Once I had finished the stitching, I spread a salve composed mainly of woundwort over the place.
‘I will not bandage it for the present,’ I said. ‘With the weather so hot that will cause sweating, which will slow the healing, or even cause the flesh to rot. Best if it is open to the air, but it must be kept clean.’
Master Henslowe nodded. ‘Can you warn the others, Ned? I am going to the parish constables now to see whether that satchel has been recovered.’
Alleyn nodded, then turned to me with an apologetic smile. ‘He is concerned for Holles, but now that he has seen him cared for, he is wild to recover Kit Marlowe’s play. We were to perform it next week.’
I looked up from packing my satchel. ‘What do you think? Do you believe Master Holles was attacked by common pickpockets? Or did someone indeed intend to steal the play?’

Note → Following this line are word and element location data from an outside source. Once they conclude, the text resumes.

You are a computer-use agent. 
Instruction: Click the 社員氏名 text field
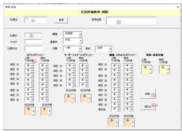[33, 49]
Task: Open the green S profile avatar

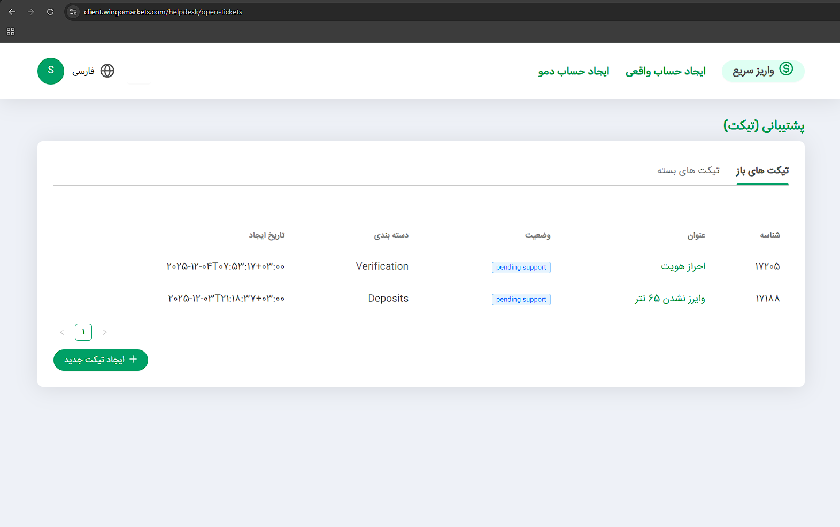Action: (x=51, y=71)
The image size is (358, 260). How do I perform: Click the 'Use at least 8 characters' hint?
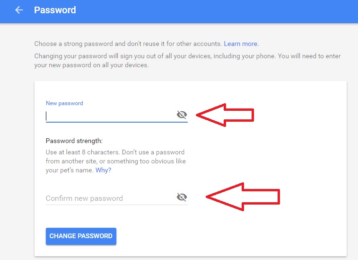tap(83, 152)
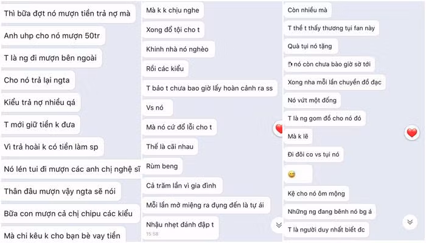Select the 'Nhậu nhẹt đánh đập t' message

click(x=180, y=227)
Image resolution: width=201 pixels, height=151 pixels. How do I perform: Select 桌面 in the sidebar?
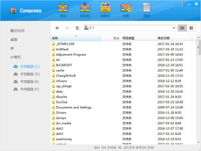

He shrugged. ‘Who can say? But new plays are valuable. And a new play by Will or Kit is nigh priceless.’
‘Words on paper?’ I said in a lightly disparaging tone, intending to provoke him.
He smiled. ‘Aye, words on paper. Nothing more valuable than that. But look on a play as a commodity, as Master Henslowe would. You pay a play maker to write a play, let us say ten pounds. That is an investment. You expect to make a return on that investment. In the first year you will perform that play perhaps twenty or thirty times. Already it has earned back your investment and begun to make a profit. The word spreads. “Master Henslowe has a fine new play.” The company is then summoned to perform that play at some great nobleman’s house, or even at Court. Greater financial profits. In the second year it is no longer new, but if it is a notable play – and the plays by Kit and Will are notable – some will return to see it a second time, or even a third. And it will go on earning until every citizen in London, and every foreign ambassador, has seen it.’